Could you transcribe every record below exactly as it stands?

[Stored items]

▼

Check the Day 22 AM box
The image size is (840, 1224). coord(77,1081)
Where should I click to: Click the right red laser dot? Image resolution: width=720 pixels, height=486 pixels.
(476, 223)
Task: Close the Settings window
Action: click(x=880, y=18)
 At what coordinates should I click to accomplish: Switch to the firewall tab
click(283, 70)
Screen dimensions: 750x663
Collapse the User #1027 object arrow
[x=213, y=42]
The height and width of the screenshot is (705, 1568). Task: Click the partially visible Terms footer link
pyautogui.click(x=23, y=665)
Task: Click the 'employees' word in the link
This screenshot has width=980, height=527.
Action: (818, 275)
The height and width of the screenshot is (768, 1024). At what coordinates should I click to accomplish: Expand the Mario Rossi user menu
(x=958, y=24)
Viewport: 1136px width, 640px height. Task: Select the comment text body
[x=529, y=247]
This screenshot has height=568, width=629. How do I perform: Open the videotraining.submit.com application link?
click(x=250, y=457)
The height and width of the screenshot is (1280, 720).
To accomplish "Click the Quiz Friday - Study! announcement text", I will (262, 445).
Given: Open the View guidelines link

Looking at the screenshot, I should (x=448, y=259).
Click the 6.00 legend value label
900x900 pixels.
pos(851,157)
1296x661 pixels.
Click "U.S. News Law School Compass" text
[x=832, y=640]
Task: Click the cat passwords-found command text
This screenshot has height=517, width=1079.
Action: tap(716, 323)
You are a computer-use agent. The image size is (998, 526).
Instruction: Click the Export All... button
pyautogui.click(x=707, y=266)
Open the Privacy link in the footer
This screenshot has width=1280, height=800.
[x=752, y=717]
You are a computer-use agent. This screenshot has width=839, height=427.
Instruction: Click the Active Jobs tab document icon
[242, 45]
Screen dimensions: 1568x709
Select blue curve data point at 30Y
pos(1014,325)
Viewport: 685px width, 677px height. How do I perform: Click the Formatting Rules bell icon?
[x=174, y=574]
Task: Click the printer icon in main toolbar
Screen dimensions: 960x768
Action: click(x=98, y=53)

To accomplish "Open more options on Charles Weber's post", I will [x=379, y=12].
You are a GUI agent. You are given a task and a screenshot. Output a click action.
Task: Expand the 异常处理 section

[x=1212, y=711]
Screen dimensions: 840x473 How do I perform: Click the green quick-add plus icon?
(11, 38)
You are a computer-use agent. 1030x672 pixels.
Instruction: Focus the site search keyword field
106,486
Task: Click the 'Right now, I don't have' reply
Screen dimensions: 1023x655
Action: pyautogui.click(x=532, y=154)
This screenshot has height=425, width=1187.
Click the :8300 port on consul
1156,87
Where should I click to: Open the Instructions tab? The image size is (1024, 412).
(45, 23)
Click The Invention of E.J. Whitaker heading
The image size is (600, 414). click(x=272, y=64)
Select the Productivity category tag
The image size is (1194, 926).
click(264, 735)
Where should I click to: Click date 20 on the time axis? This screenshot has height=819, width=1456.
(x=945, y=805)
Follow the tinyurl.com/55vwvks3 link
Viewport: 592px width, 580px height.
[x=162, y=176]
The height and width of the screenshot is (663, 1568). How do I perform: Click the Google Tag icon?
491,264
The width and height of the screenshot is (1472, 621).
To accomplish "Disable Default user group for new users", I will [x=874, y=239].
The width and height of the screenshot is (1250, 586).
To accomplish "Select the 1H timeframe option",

▲

Written response ::
Check the Day 22 AM box
The image size is (840, 1224). coord(77,1081)
Where should I click to: Click the right red laser dot? Image resolution: width=720 pixels, height=486 pixels.
(476, 223)
Task: Close the Settings window
Action: click(x=880, y=18)
 At what coordinates should I click to accomplish: Switch to the firewall tab
click(283, 70)
Screen dimensions: 750x663
Collapse the User #1027 object arrow
[x=213, y=42]
The height and width of the screenshot is (705, 1568). Task: Click the partially visible Terms footer link
pyautogui.click(x=23, y=665)
Task: Click the 'employees' word in the link
This screenshot has width=980, height=527.
Action: (818, 275)
The height and width of the screenshot is (768, 1024). At what coordinates should I click to accomplish: Expand the Mario Rossi user menu
(x=958, y=24)
Viewport: 1136px width, 640px height. Task: Select the comment text body
[x=529, y=247]
This screenshot has height=568, width=629. How do I perform: Open the videotraining.submit.com application link?
click(x=250, y=457)
The height and width of the screenshot is (1280, 720).
To accomplish "Click the Quiz Friday - Study! announcement text", I will (262, 445).
Given: Open the View guidelines link

Looking at the screenshot, I should (x=448, y=259).
Click the 6.00 legend value label
900x900 pixels.
pos(851,157)
1296x661 pixels.
Click "U.S. News Law School Compass" text
[x=832, y=640]
Task: Click the cat passwords-found command text
This screenshot has height=517, width=1079.
Action: tap(716, 323)
You are a computer-use agent. The image size is (998, 526).
Instruction: Click the Export All... button
pyautogui.click(x=707, y=266)
Open the Privacy link in the footer
This screenshot has width=1280, height=800.
[x=752, y=717]
You are a computer-use agent. This screenshot has width=839, height=427.
Instruction: Click the Active Jobs tab document icon
[242, 45]
Screen dimensions: 1568x709
Select blue curve data point at 30Y
pos(1014,325)
Viewport: 685px width, 677px height. How do I perform: Click the Formatting Rules bell icon?
[x=174, y=574]
Task: Click the printer icon in main toolbar
Screen dimensions: 960x768
Action: click(x=98, y=53)

To accomplish "Open more options on Charles Weber's post", I will [x=379, y=12].
You are a GUI agent. You are given a task and a screenshot. Output a click action.
Task: Expand the 异常处理 section

[x=1212, y=711]
Screen dimensions: 840x473 How do I perform: Click the green quick-add plus icon?
(11, 38)
You are a computer-use agent. 1030x672 pixels.
Instruction: Focus the site search keyword field
106,486
Task: Click the 'Right now, I don't have' reply
Screen dimensions: 1023x655
Action: pyautogui.click(x=532, y=154)
This screenshot has height=425, width=1187.
Click the :8300 port on consul
1156,87
Where should I click to: Open the Instructions tab? The image size is (1024, 412).
(45, 23)
Click The Invention of E.J. Whitaker heading
The image size is (600, 414). click(x=272, y=64)
Select the Productivity category tag
The image size is (1194, 926).
click(264, 735)
Where should I click to: Click date 20 on the time axis? This screenshot has height=819, width=1456.
(x=945, y=805)
Follow the tinyurl.com/55vwvks3 link
Viewport: 592px width, 580px height.
[x=162, y=176]
The height and width of the screenshot is (663, 1568). How do I perform: Click the Google Tag icon?
491,264
The width and height of the screenshot is (1472, 621).
To accomplish "Disable Default user group for new users", I will [x=874, y=239].
The width and height of the screenshot is (1250, 586).
To accomplish "Select the 1H timeframe option",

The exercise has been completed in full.